The new school would take 240 students, also from nearby Fulstow and Grainthorpe. It opened on 1 July 1964, and had taken 22 months to build. The construction was supposed to take 20 months but was delayed by bad weather. It was built by Pulford Ltd of North Somercotes, and cost £133,000. The County Architect was Ronald Clark.

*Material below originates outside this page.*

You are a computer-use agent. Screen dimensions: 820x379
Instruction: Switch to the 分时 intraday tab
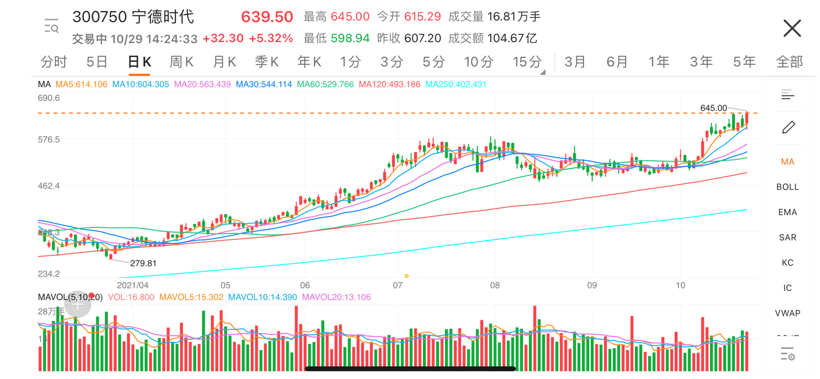pyautogui.click(x=54, y=62)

It was renamed after the Director of Education of Lindsey from 1936 to 1964, Frederick John Birkbeck (4 July 1901 - 24 October 1981), in October 1964. It was officially opened by Mr F. J. Birkbeck on Tuesday 20 October 1964, and it was unmodestly named after himself, John Birkbeck. He retired at the end of 1964, after 28 years as Director of Education for Lindsey from 1936. He had taken over from Maudson Grant, and had been deputy director of education for Derbyshire from 1933. He had taught history at Kingston Grammar School in 1924. The Bishop of Lincoln attended. A retirement ceremony for John Birkbeck at Lincoln Technical College on Saturday 14 November 1964.

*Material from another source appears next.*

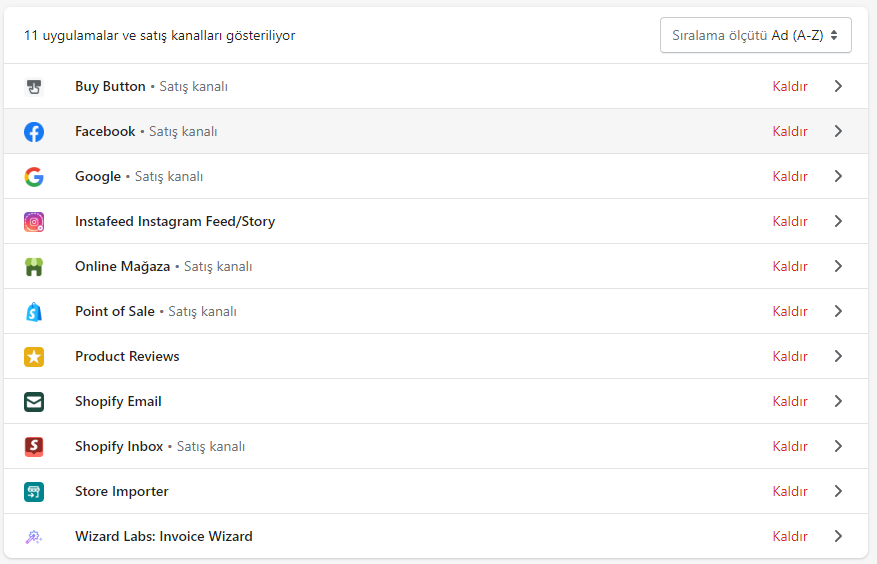Screen dimensions: 877x564
Task: Open the Product Reviews app name
Action: click(x=127, y=356)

It opened an evening institute for adult education, with classes in metalwork, accounts, woodwork, dressmaking, conversational French and upholstery. CSE exams would begin in 1967. John Birkbeck presented the prizes in November 1966. John Birkbeck died, aged 80, at Lindsey Cottage in Fovant in Wiltshire in 1981. He had been educated at Winchester, and took History at Brasenose College, Oxford. He had a daughter, Mary.

The BBC Radio 4 Any Questions? was broadcast from the school on Friday 26 June 1981, with Dick Taverne, Robert Key (politician), Dominic Le Foe, and Patricia Hewitt, Labour MP from 1997-2010 for Leicester West.

It faced possible closure in the mid-1980s. Mike Alger was headmaster from 1987, being deputy headmaster from 1982; he joined as head of maths in 1970. 45-year-old classics teacher David Tristram was headmaster from September 1997; he had previously taught at the Weavers in Northamptonshire.

It was previously a foundation school administered by Lincolnshire County Council, Birkbeck School converted to academy status in November 2015 and was renamed Somercotes Academy. The school is now part of the Tollbar Multi Academy Trust (which includes Tollbar Academy and Cleethorpes Academy). However Somercotes Academy continues to coordinate with Lincolnshire County Council for admissions.

==Curriculum==
The school follows the National Curriculum in Years 7-9, setting students by ability in some subjects. In Years 10 & 11, it offers national diplomas in ICT, Creative & Media, Engineering and Hair & Beauty as an alternative to traditional GCSE courses, as well as a range of foundation courses and the extended project qualification.

In 2012, 42% of all pupils attained five GCSEs grade A* to C including English and mathematics, placing it in the bottom 40% of similar schools' results, and in the bottom 40% of all schools.

==Extracurricular activities==
The school runs art, ICT, music and science clubs at lunchtime and after school, an after school fitness club, and offers the Duke of Edinburgh's Award Scheme to pupils.

It fields competitive sports teams in Badminton, Cricket, Football and Hockey.